Accessing objects from json files on disk


I have ~500 json files on my disk that represents hotels all over the world, each around 30 mbs, all objects have the same structure.

At certain points in my spring server I require to get the information of a single hotel, let's say via code (which is inside the json object).

The data is read only, but I might get updates from the hotels providers at certain times, like extra json files or delta changes.
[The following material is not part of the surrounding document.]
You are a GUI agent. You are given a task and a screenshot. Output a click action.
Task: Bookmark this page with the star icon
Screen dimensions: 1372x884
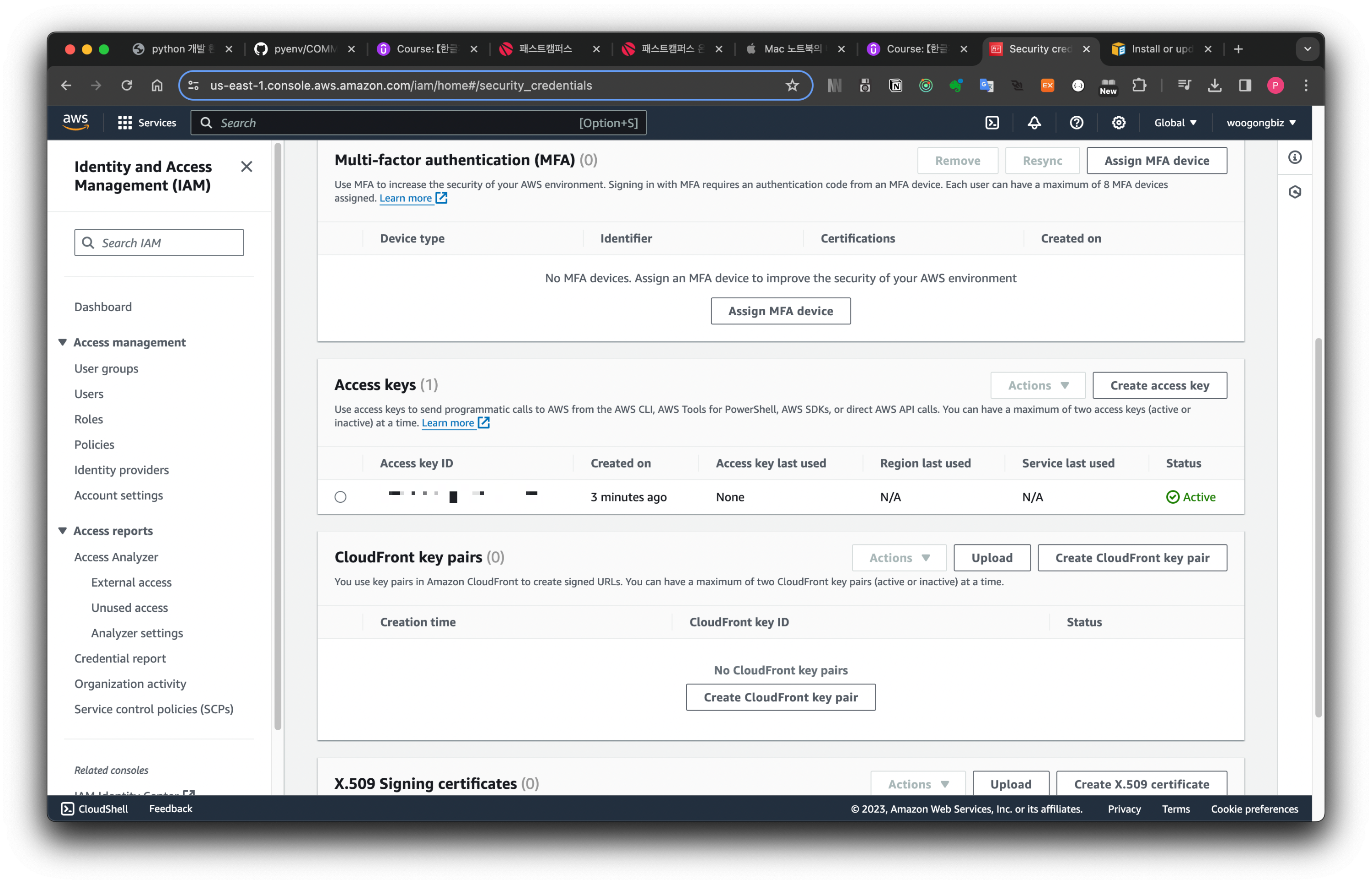coord(792,86)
Now I don't want to migrate my json files to a relational database that's for sure, so I've been investigating in the best solution to achieve what I want.

I tried Apache Drill because querying straight from json files made me think less headaches of dealing with the data, I did a directory query using Drill, something like:

SELECT * FROM dfs.'C:\hotels\' WHERE code='1b3474';

but this obviously does not seem to be the most efficient way for me as it takes around 10 seconds to fetch a single hotel.

At the moment I'm trying out Couch DB, but I'm still learning it. Should I migrate all the hotels to a single document (makes a bit of sense to me)? Or should I consider each hotel a document?

I'm just looking for pointers on what is a good solution to achieve what I want, so here to take your opinion.


Solution

  • The main issue here is that json files do not have indexes associated with them, and Drill does not create indexes for them. So whenever you do a query like SELECT * FROM dfs.'C:\hotels\' WHERE code='1b3474'; Drill has no choice but to read each json file and parse and process all the data in each file. The more files and data you have, the longer this query will take. If you need to do lookups like this often, I would suggest not using Drill for this use case. Some alternatives are:

    • A relational database where you have an index built for the code column.
    • A key value store where code is the key.